Governor Andrew Cuomo

 

Over the course of his four successful statewide races—from the 2006 campaign where he was elected attorney general through his three triumphant gubernatorial bids—Andrew Cuomo has received more than 920,000 votes on ballot lines other than the one belonging to his Democratic Party. That’s a small share of the 11 million votes the governor has received overall. But those third-party votes, or the possibility they might go to someone else, evidently have had real significance, for they are why Cuomo recorded an awkward video message to the Working Families Party in 2014, created his own party later that year, and now is trying to use the state’s campaign-finance reform process to stop future candidates from benefitting from the cross-party advantages he has enjoyed.

Fusion voting—the mechanism by which third parties cross-endorse major party candidates—has deep history in New York City and state. Republican Mayors LaGuardia, Lindsay and Giuliani all were elected with critical support from third parties. The American Labor Party helped then-Governor Franklin Roosevelt to become president and Herbert Lehman to become governor. More recently, it’s empowered the Working Families Party in its push for progressive policies (and the Conservative Party as it tugged the other way).

But fusion voting can present voters with an array of indistinct choices. What did it mean in 2014 that voters split votes for Cuomo across the Democratic, Working Families, Independent and Women’s Equality lines, or that supporters of his opponent, Rob Astorino, pulled the lever for Republican, Conservative or Stop Common Core? What was a Bill de Blasio-hating voter to do in 2017 when confronted with a “Dump the Mayor” candidate and a “Stop de Blasio” rival? And why should third parties that refuse to cross-endorse major-party candidates, like the Greens, have to share ballot space with parties that almost always echo major-party endorsements?

Ben Max

Stanley Fritz, seen in 2018

“Fusion voting should exist because if we want to have legitimate third parties that people can feel comfortable voting for and not playing the spoiler, then it gives us the option,” Stanley Fritz, the political director at Citizen Action NY, told WBAI’s Max & Murphy Show on Wednesday. Instead of taking a vote away from the less-offensive major-party choice and giving it to a third party that is unlikely to win, he argued, fusion voting allows a voter to send a signal. “Fusion voting gives a voter a chance to make two statements: one about the issues they care about and another about the candidate they want to move forward.”

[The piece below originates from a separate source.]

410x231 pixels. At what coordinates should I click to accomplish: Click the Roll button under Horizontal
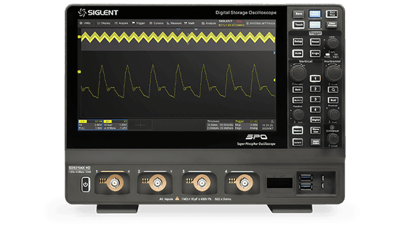tap(333, 100)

“It gives people who identify as neither Democratic nor Republican a chance to participate,” Fritz added.

The current debate over fusion voting actually encompasses three separate questions. One is whether fusion voting is a good thing. A second is whether the state has the authority to tell political parties whom they can or cannot nominate. And the third is whether the process of designing a public-financing system for state campaigns—a process already muddied when elected leaders passed the buck from designing the system to a bespoke commission—is really the place to tinker with the mechanics of party preference.

“Let’s not forget that this is supposed to be a conversation about campaign finance reforms and we can’t even have a serious conversation about what a six-to-one match should look like in New York state because the governor slipped this into the atmosphere and distracted all of us,” Fritz said. (The six-to-one match refers to the likely ratio of public funds to qualifying private campaign contributions under the coming state system.)

Under the law empowering the campaign-finance commission, it must present a plan for the new public-financing system (including any steps to change fusion voting) by December 1, and that proposal becomes state law—unless lawmakers move within three weeks to reject the whole package. Asked if CitizenAction would recommend rejection if an otherwise excellent campaign-finance proposal includes a prohibition on fusion voting, Fritz said he cannot speak for the organization. But personally?

“I wouldn’t want that deal,” he said. “Fusion voting and a six-to-one match is what you need in order for working people and people of color and women to run for office and have a viable shot.”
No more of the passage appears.